Tribunale Savona, 19/12/2005, n.1112
Intimata tempestiva disdetta del contratto di affitto per la scadenza del 10 novembre 1992 in relazione ad un contratto con scadenza legale posticipata al 10 novembre 1997, la riscossione di canoni di affitto per le annate agrarie 19921993 e 19931994 non di per sé sufficiente a far presumere una dismissione della volontà di ottenere la libera disponibilità del bene locato, ma anche vero che la mancanza di solleciti scritti per ottenere la restituzione del bene e l’assenza di qualsiasi iniziativa giudiziaria diretta al rilascio del bene sino al 2000, possono essere interpretati come manifestazione tacita di rinnovo del contratto, soprattutto se correlate all’avvenuto trattenimento, da parte del locatore, degli assegni circolari inviati dall’affittuario per le annualità successive al 1995. Il trattenimento di predetti assegni, pur senza incassarli, può ingenerare nell’affittuario il ragionevole affidamento in ordine alla prosecuzione del vincolo negoziale, tenuto conto che solo un eventuale rifiuto degli assegni o un’imputazione degli stessi a titolo di acconto dovuto per l’occupazione abusiva, avrebbe potuto inequivocabilmente interpretarsi, da parte dell’affittuario, come esplicita volontà di non rinnovare il contratto.

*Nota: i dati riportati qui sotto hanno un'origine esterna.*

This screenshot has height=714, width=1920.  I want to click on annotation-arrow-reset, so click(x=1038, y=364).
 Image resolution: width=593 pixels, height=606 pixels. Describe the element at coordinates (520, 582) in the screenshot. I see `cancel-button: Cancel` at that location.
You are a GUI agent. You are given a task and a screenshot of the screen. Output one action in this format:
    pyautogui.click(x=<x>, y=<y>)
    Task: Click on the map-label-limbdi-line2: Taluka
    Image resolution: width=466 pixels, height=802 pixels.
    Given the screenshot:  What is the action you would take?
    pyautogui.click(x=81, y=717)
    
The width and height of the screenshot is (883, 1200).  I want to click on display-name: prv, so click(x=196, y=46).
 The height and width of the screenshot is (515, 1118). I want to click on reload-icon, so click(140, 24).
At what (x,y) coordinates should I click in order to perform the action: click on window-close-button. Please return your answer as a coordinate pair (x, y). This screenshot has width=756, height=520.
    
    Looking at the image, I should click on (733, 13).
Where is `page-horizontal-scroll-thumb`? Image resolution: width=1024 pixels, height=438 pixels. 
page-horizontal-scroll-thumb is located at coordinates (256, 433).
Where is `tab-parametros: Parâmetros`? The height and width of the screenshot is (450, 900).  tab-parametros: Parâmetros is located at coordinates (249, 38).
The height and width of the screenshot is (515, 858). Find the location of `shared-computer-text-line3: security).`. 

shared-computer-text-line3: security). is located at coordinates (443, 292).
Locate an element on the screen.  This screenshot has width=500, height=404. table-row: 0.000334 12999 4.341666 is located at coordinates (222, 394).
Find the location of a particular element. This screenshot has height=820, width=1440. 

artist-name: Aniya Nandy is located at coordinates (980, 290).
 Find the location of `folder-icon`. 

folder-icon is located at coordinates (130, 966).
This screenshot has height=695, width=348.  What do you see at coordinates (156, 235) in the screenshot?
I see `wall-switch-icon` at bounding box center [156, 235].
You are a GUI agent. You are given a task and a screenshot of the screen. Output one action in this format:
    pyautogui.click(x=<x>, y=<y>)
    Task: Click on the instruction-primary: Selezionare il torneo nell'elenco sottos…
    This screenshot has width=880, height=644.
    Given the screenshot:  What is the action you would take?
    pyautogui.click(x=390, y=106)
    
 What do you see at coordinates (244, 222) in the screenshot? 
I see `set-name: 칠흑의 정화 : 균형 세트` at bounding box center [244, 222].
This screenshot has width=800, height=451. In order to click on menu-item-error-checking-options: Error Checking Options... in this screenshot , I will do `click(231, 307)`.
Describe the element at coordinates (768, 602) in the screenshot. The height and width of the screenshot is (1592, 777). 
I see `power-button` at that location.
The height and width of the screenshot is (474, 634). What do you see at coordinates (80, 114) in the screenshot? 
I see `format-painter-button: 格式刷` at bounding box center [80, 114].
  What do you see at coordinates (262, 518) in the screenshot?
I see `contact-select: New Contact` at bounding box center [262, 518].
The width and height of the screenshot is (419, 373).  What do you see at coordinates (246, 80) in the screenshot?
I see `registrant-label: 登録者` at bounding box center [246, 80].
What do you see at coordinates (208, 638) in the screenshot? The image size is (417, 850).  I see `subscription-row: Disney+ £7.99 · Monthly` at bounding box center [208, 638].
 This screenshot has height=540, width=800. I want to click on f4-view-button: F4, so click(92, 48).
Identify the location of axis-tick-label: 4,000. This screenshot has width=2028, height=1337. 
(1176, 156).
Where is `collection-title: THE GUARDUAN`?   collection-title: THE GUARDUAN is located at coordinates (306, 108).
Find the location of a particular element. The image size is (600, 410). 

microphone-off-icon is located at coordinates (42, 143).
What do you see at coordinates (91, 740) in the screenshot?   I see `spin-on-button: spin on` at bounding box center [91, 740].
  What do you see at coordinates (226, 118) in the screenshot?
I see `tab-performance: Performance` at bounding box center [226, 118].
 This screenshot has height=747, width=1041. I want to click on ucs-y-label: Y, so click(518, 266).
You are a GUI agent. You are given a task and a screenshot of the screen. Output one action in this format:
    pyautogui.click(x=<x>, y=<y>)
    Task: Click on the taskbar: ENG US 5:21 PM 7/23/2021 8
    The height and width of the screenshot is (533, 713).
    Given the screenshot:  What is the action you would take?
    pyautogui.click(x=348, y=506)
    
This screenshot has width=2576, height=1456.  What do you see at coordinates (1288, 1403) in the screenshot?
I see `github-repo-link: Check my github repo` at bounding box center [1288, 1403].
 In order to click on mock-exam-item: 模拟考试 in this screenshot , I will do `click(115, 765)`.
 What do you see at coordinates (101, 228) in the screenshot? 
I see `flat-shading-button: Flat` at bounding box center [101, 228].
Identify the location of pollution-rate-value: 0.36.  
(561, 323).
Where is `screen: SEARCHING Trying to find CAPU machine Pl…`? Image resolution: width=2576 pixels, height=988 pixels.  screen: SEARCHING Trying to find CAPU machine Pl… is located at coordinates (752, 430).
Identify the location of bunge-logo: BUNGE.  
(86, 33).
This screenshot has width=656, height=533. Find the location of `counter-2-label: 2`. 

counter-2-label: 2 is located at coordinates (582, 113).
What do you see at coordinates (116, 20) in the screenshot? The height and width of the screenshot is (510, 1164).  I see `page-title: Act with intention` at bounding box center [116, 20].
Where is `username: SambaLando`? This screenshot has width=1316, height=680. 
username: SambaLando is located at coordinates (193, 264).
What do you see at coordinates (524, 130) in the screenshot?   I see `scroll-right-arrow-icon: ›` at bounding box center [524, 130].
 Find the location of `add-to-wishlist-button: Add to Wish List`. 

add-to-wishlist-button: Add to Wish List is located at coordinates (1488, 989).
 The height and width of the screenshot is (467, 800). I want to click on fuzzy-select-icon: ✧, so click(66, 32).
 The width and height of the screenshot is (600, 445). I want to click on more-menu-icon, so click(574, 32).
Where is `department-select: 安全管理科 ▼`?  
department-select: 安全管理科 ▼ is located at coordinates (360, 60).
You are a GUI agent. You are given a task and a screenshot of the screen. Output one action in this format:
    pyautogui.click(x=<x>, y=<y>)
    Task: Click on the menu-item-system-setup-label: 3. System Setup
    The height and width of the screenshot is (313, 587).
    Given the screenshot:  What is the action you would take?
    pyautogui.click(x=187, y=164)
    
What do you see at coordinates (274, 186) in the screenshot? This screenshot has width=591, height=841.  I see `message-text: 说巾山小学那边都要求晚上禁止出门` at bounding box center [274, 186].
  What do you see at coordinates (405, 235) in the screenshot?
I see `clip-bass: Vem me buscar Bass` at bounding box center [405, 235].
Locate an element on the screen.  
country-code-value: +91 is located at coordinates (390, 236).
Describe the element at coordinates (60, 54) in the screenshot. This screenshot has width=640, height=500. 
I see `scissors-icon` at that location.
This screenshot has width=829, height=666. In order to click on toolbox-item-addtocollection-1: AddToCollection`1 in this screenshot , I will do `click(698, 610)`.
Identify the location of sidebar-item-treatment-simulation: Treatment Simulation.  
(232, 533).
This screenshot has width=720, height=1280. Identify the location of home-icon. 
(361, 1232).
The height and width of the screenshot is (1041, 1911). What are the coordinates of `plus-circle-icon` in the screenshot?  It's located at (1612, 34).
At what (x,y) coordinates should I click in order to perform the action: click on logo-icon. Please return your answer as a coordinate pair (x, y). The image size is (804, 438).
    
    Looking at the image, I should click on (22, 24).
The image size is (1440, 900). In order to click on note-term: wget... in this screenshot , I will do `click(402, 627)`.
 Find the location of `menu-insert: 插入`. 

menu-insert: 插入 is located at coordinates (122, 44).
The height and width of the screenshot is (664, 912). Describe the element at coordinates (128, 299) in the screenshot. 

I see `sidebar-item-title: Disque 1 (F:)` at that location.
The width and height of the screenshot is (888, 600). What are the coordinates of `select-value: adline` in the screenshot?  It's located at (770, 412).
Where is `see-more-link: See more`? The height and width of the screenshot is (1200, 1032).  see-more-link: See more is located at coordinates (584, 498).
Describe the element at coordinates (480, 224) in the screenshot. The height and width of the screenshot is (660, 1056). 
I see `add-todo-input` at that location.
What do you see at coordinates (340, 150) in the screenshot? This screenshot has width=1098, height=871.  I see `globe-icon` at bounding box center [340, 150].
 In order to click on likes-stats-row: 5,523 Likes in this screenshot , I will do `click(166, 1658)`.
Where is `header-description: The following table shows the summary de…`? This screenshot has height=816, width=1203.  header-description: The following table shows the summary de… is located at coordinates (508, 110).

Tribunale Milano, 20/11/2003, n.15568
Locazione d’immobile
Nel caso in cui più soggetti siano comproprietari di un immobile destinato strutturalmente ad azienda per il rimessaggio, la custodia ed il lavaggio auto, e invece l’azienda sia organizzata da una società per azioni (le cui azioni sono ripartite tra i soci comproprietari in conformità delle quote di comproprietà del complesso aziendale), soltanto quest’ultima è legittimata a locare l’azienda a terzi, mentre i singoli comproprietari dell’immobile hanno unicamente il potere di dare al terzo in locazione l’immobile per la quota di cui essi sono titolari: pertanto, ove il contratto stipulato dai singoli comproprietari con il terzo abbia ad oggetto “l’immobile”, senza riferimento ai componenti essenziali del complesso aziendale ed alle modalità di subentro nei rapporti giuridici facenti capo all’azienda da parte dell’affittuario, il rapporto deve qualificarsi come locazione d’immobile ad uso diverso e non come affitto di azienda con ogni conseguenza in ordine alle norme applicabili, alla durata minima del rapporto prevista dalla legge ed al rinnovo automatico del contratto.
Tribunale Bari, 01/03/1991
Affitto e licenza di esercizio
Il proprietario dei locali utilizzati dall’affittuario per esercitare la somministrazione di prodotti alimentari e bevande (nella specie), non ha una posizione qualificata che lo legittimi a contestare (a motivo del mancato rinnovo del contratto di affitto) la legittimità della autorizzazione rilasciata per tale attività, in quanto tale posizione è riconoscibile solo a coloro che si trovano in rapporto di possibile concorrenzialità con il gestore in relazione all’esercizio dell’azienda. Pertanto, il ricorso del proprietario del locale diretto ad ottenere l’annullamento del provvedimento di autorizzazione commerciale rilasciato dall’affittuario è inammissibile.